GIVEN PASSAGE:
Guest Editorial By THOMAS P. TURNER
The pilot of a twin-engine airplane sped through a narrow mountain pass. Low clouds obscured the ridges and peaks; pine trees blurred past just a few hundred feet below, materializing from the mist, flashing dark green beneath the sleek airplane, and zooming into the cloak of mist behind with dizzying speed.
The pilot pressed on, familiarity with the terrain and a business need to get through the pass to the other side giving him confidence, even as conditions worsened. As he knew it would, the pass narrowed until there was no possibility of turning around, certainly not at the aircraft’s fast cruising speed. Suddenly something went incredibly wrong, and a ball of what remained of the aircraft came to a gnarled rest at the end of a 700-foot-long impact scar.
I won’t cite the specific crash involved out of respect for all involved and in the absence of a compete investigation. Any specific incident to which you may link this narrative is entirely the result of your imagination. In numerous chat rooms and Internet bulletin boards, however, many pilots praised this pilot’s final flight with these supposedly comforting words: “He died doing what he loved.”
Tragically, the pilot was not alone in the aircraft. Two trusting passengers, pilots themselves but newcomers to mountain flying, also died in the crash. They were likely awed by his great experience in such conditions, and were entirely dependent upon the judgment of the pilot-in-command. It happened so quickly they probably held the pilot in great esteem and admiration all the way to the instant of their death.
I spent a good part of a day recently helping the brother of one of the passengers cope with the loss, and provide his family information and pictures of the passenger’s own airplane to be used at his funeral. It certainly would be of no comfort to the families and friends of the two passengers to say their passing was okay because their pilot died doing what he loved.

YOUR OBJECTIVE: Can you write the next part of the editorial on the fatal mountain-pass crash, starting after its final sentence? The lines that come next are from a separate source.

GIVEN INFORMATION:
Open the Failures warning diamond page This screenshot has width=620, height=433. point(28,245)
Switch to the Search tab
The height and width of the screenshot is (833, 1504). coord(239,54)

TASK RESULT:
An airshow performer — again, not the one you are thinking of — brought the stunt plane past the review stand in inverted flight. Nearing airshow center, before the heart of the viewing crowd, he misjudged his maneuver and the airplane snapped over, exploding into the ground almost faster than the brain can contemplate. A second show performer was caught up in the crash and died also.
Again the chat lines lit up: Their loss is tragic, but at least “they both died doing what they loved.” Except the pilot had a family and many, many friends. The second performer was engaged to be married and was extremely well known and liked in the aviation community. I spent several days helping a close friend of one of those involved reconcile with the sudden and tragic loss.
None of those who died would have voluntarily chosen the experience. I would not “love” leaving this world in an event that exposed my lack of judgment, removed a vital aircraft from the declining fleet, gave general aviation opponents powerful ammunition to attack our freedom of flight, impacted my business so as to potentially cost others their jobs and, most importantly, so adversely affected my family and so carelessly ripped others out of the lives of their family and friends.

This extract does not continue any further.